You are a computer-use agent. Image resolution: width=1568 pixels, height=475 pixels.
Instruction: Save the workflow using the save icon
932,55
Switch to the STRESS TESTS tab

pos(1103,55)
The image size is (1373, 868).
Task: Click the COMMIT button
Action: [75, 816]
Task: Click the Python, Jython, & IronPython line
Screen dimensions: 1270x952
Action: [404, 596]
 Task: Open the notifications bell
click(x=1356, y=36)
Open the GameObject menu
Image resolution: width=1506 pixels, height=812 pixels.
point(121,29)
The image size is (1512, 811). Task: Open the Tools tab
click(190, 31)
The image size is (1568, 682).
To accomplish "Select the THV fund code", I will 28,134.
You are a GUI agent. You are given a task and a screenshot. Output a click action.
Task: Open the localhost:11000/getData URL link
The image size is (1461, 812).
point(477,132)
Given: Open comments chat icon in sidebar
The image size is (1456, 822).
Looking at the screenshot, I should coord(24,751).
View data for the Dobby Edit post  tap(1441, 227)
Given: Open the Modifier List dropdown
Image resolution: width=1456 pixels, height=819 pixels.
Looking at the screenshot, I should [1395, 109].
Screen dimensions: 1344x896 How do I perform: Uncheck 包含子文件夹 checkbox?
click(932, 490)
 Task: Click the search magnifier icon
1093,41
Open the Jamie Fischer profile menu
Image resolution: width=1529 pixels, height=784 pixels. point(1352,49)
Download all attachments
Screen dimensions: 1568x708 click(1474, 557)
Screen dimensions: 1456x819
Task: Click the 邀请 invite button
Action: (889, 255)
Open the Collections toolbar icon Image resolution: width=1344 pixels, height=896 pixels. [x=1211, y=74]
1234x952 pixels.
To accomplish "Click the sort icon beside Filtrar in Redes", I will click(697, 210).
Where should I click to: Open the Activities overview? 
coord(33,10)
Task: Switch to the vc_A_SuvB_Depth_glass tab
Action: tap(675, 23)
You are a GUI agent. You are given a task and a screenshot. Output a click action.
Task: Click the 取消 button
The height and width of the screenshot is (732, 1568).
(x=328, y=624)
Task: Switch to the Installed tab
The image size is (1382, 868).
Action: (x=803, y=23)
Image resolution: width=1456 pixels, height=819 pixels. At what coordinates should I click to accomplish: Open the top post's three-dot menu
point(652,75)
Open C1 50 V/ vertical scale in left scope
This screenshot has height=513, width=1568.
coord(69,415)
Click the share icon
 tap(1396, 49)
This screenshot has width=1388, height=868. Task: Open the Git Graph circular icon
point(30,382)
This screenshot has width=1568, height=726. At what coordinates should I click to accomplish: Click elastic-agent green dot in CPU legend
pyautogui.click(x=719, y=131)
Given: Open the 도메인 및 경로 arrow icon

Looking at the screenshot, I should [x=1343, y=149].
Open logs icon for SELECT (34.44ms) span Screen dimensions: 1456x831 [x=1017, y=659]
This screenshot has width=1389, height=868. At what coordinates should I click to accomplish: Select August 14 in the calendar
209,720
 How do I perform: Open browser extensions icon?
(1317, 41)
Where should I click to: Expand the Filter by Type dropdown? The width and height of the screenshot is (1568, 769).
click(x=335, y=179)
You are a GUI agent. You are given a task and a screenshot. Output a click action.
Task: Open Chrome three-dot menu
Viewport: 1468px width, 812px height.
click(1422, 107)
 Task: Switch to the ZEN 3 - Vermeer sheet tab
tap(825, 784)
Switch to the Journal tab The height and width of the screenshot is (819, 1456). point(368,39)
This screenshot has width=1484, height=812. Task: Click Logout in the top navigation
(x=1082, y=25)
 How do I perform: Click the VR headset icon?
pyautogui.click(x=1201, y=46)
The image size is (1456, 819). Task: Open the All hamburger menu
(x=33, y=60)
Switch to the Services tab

○ ○ ○ ○

**Problem statement:**
Word for word, write out every record.

**Output for this task:**
You are a computer-use agent. Image resolution: width=1568 pixels, height=475 pixels.
Instruction: Save the workflow using the save icon
932,55
Switch to the STRESS TESTS tab

pos(1103,55)
The image size is (1373, 868).
Task: Click the COMMIT button
Action: [75, 816]
Task: Click the Python, Jython, & IronPython line
Screen dimensions: 1270x952
Action: [404, 596]
 Task: Open the notifications bell
click(x=1356, y=36)
Open the GameObject menu
Image resolution: width=1506 pixels, height=812 pixels.
point(121,29)
The image size is (1512, 811). Task: Open the Tools tab
click(190, 31)
The image size is (1568, 682).
To accomplish "Select the THV fund code", I will 28,134.
You are a GUI agent. You are given a task and a screenshot. Output a click action.
Task: Open the localhost:11000/getData URL link
The image size is (1461, 812).
point(477,132)
Given: Open comments chat icon in sidebar
The image size is (1456, 822).
Looking at the screenshot, I should coord(24,751).
View data for the Dobby Edit post  tap(1441, 227)
Given: Open the Modifier List dropdown
Image resolution: width=1456 pixels, height=819 pixels.
Looking at the screenshot, I should [1395, 109].
Screen dimensions: 1344x896 How do I perform: Uncheck 包含子文件夹 checkbox?
click(932, 490)
 Task: Click the search magnifier icon
1093,41
Open the Jamie Fischer profile menu
Image resolution: width=1529 pixels, height=784 pixels. point(1352,49)
Download all attachments
Screen dimensions: 1568x708 click(1474, 557)
Screen dimensions: 1456x819
Task: Click the 邀请 invite button
Action: (889, 255)
Open the Collections toolbar icon Image resolution: width=1344 pixels, height=896 pixels. [x=1211, y=74]
1234x952 pixels.
To accomplish "Click the sort icon beside Filtrar in Redes", I will click(697, 210).
Where should I click to: Open the Activities overview? 
coord(33,10)
Task: Switch to the vc_A_SuvB_Depth_glass tab
Action: tap(675, 23)
You are a GUI agent. You are given a task and a screenshot. Output a click action.
Task: Click the 取消 button
The height and width of the screenshot is (732, 1568).
(x=328, y=624)
Task: Switch to the Installed tab
The image size is (1382, 868).
Action: (x=803, y=23)
Image resolution: width=1456 pixels, height=819 pixels. At what coordinates should I click to accomplish: Open the top post's three-dot menu
point(652,75)
Open C1 50 V/ vertical scale in left scope
This screenshot has height=513, width=1568.
coord(69,415)
Click the share icon
 tap(1396, 49)
This screenshot has width=1388, height=868. Task: Open the Git Graph circular icon
point(30,382)
This screenshot has width=1568, height=726. At what coordinates should I click to accomplish: Click elastic-agent green dot in CPU legend
pyautogui.click(x=719, y=131)
Given: Open the 도메인 및 경로 arrow icon

Looking at the screenshot, I should [x=1343, y=149].
Open logs icon for SELECT (34.44ms) span Screen dimensions: 1456x831 [x=1017, y=659]
This screenshot has width=1389, height=868. At what coordinates should I click to accomplish: Select August 14 in the calendar
209,720
 How do I perform: Open browser extensions icon?
(1317, 41)
Where should I click to: Expand the Filter by Type dropdown? The width and height of the screenshot is (1568, 769).
click(x=335, y=179)
You are a GUI agent. You are given a task and a screenshot. Output a click action.
Task: Open Chrome three-dot menu
Viewport: 1468px width, 812px height.
click(1422, 107)
 Task: Switch to the ZEN 3 - Vermeer sheet tab
tap(825, 784)
Switch to the Journal tab The height and width of the screenshot is (819, 1456). point(368,39)
This screenshot has width=1484, height=812. Task: Click Logout in the top navigation
(x=1082, y=25)
 How do I perform: Click the VR headset icon?
pyautogui.click(x=1201, y=46)
The image size is (1456, 819). Task: Open the All hamburger menu
(x=33, y=60)
Switch to the Services tab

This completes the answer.